A modern data stack is a set of technologies that together cover all one’s data needs. This involves everything from the collection, storage, processing, and extraction of data as well as security, governance, and observability. But choosing a set of tools that fit into the organization is almost an impossible task. This is partly due to that there are a myriad of tools and providers who all want to sell you their products. This can be clearly seen below in Matt Turck’s illustration of the Data and AI landscape, where the most common tools and products are shown.

The Machine Learning, Artificial Intelligence, and Data (MAD) Landscape 2021

Matt Turck’s MAD Landscape 2021. Full size image can be found here.

So how do you find the right place to start? We recommend starting with the foundation: the data platform. A data platform can in itself cover many of your needs and the choice also helps to limit the amount of remaining decisions that you need to make before you have a competitive data stack.

To gain a good understanding of the different types of data platforms, we will give you an overview of the development of data platforms over time. If you would rather skip directly to the decision basis then jump to How to Choose a Data Platform?

Data Platforms through time

Data platforms have evolved a lot since the need first arose. In the beginning, we used the databases that stored our operational data to also do analyses. This meant that analysts were allowed to run their analyses at night while no one else was using the systems. However, this did not last very long as it was quickly discovered that data could be used to create value for the business. It was no longer sufficient to do analyzes only at night.
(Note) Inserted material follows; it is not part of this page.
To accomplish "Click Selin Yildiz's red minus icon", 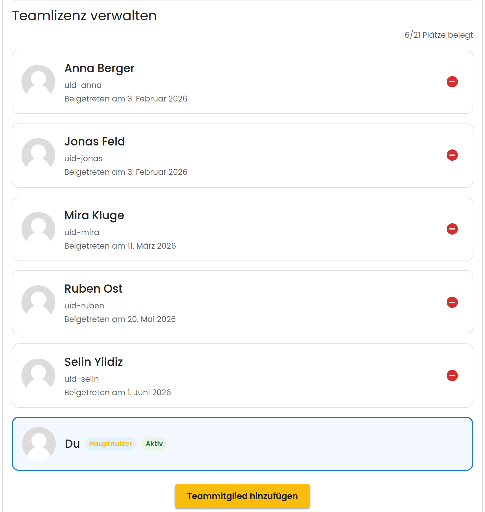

Analysts needed their own copy of the data, in another system, where they could perform their analyzes without disrupting day-to-day operations. That is why the Data Warehouse was introduced.

Enterprise Data Warehouse

The traditional Enterprise Data Warehouses (EDW), first introduced in the 1980s, were often built using standard SQL database technologies such as Oracle Server, IBM DB2, Microsoft SQL Server, etc. These EDWs were characterized by being centralized in the form of both processing and storage of data to a single machine. This was also where the desire for Business Intelligence and management reporting arises, where on the basis of data we can take stock of the organization and make data-driven decisions. Enterprise Data Warehouses was a great solution, right up until the world changed and we started getting more and more data sources and in much larger quantities. The solution to the scaling problem at the time was to build a larger server, which resulted in high costs. In some cases, the costs became so high that they did not measure up to the value that the data warehouse could create.

Data Lake

To solve the Big Data scaling problem, Data Lakes was introduced in 2006 with a technology ecosystem built around technologies such as Apache Hadoop. Instead of a central SQL database, a distributed file system is used across several servers. So you store your data in open file formats, rather than structured tables. It also means that you can store all kinds of data, including unstructured data such as images, videos, audio, and text documents. Being able to store all types of data also makes it easier for us to utilize machine learning, as we have access to several types and sources of data. The challenge with Data Lakes, however, is that the flexible but loose structure makes it difficult to ensure data quality and handle governance, which often results in one’s Data Lake becoming a so-called Data Swamp. Another challenge with Data Lakes is that they require specialized staff with advanced data competencies, as data cannot be easily accessed with e.g. SQL, without specialized tools.

Cloud Data Warehouse

In the early 2010s, Data Warehouses returned in a new and improved cloud native edition, i.e. designed and built to make optimal use of cloud architecture. It was mainly Google Big Query and Snowflake who had managed to separate processing of queries and storage of data and thus provide systems that can handle so-called Big Data through a SQL interface. These Data Warehouses do not have the same scaling problems as the traditional versions, but are still limited to handling structured data, and thus do not support the same machine learning use cases as Data Lakes. Around the same time, tools such as Apache Hive were also developed which provided SQL functionality on top of Data Lakes, but they were very slow and were not suitable for business intelligence in the same way as Cloud Data Warehouses.

Data Lakehouse

Today we see a new architecture that unites the best of both Data Warehouses and Data Lakes, called a Data Lakehouse. The idea behind this architecture is to combine the flexibility of Data Lakes with the structure and speed of Data Warehouses. This means that you can cover both business intelligence and machine learning use cases and thus both use your data to say something about the past but also the future.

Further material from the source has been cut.